La doctorante du Massachusetts Institute of Technology (MIT), Lauren Fortier, travaille sur l'automatisation des opérations dans les centrales nucléaires. Elle s'appuie sur l'expérience pratique acquise lors de son service au sein de la marine des États-Unis, où elle était chargée de la gestion d'installations nucléaires.
L'objectif de ses recherches est de surmonter un obstacle critique qui freine l'adoption plus large de l'énergie nucléaire. La transition d'une gestion manuelle vers des systèmes automatisés est considérée comme une étape nécessaire pour mettre l'industrie à l'échelle.

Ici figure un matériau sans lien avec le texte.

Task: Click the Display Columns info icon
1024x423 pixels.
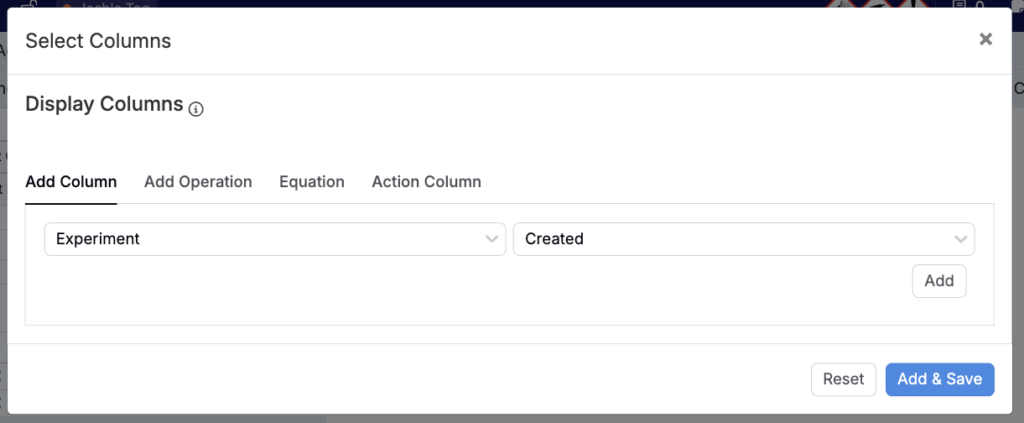Action: pos(196,109)
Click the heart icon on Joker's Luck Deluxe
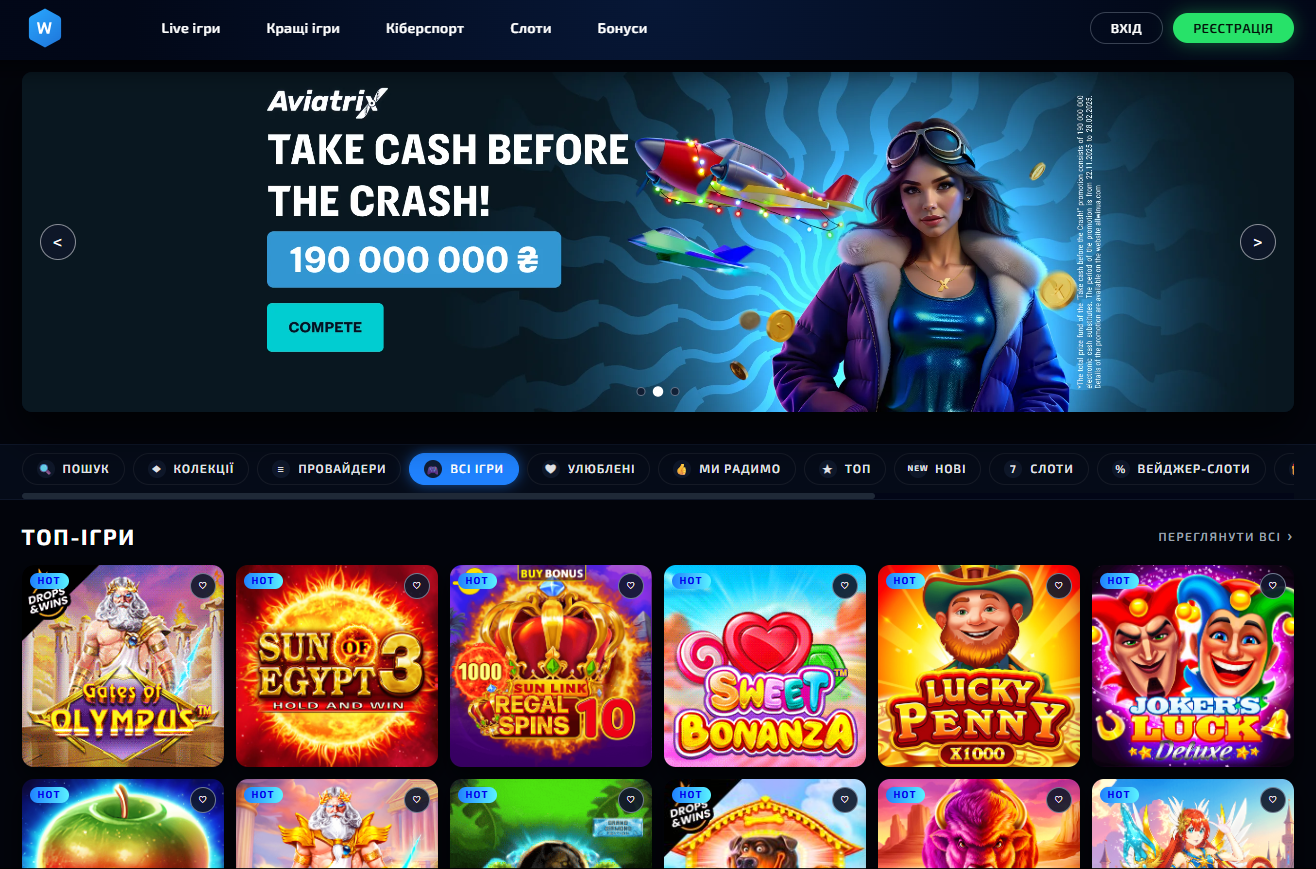Screen dimensions: 1316x869 coord(1273,586)
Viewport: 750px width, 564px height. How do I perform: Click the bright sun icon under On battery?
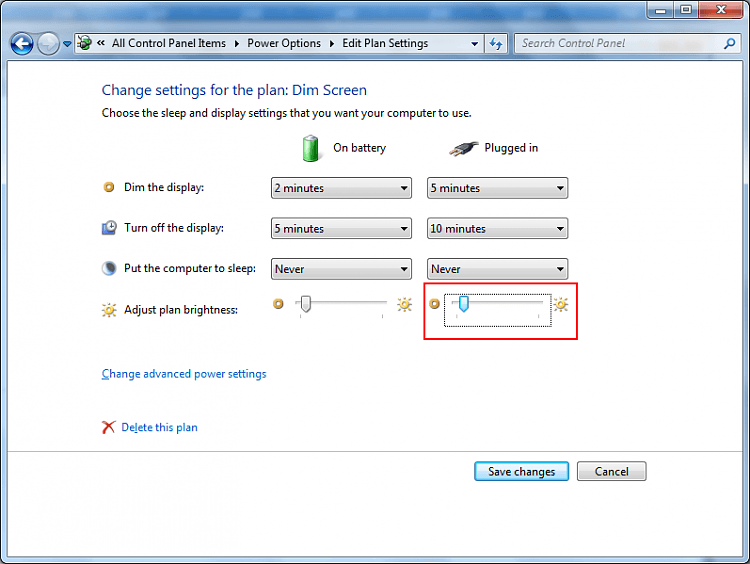(x=404, y=304)
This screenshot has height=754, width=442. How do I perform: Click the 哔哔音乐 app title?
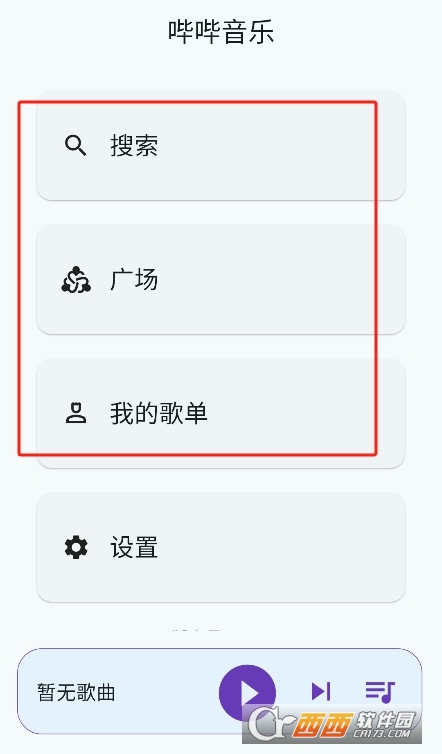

Le projet est mené au sein du MIT, où la recherche académique se conjugue avec une véritable expérience technique. Les travaux se concentrent sur la création de solutions capables d'améliorer l'efficacité et la sécurité de l'exploitation de cette source d'énergie.
commentaire éditorial
Pourquoi c’est important
La conséquence la plus probable sera l'émergence de nouvelles méthodologies de contrôle des réacteurs, réduisant la dépendance au facteur humain. Le prochain signal observable devrait être la publication de spécifications techniques ou de rapports d'essais. La principale incertitude concerne les calendriers de déploiement et l'approbation réglementaire de tels systèmes dans le secteur de l'énergie civile.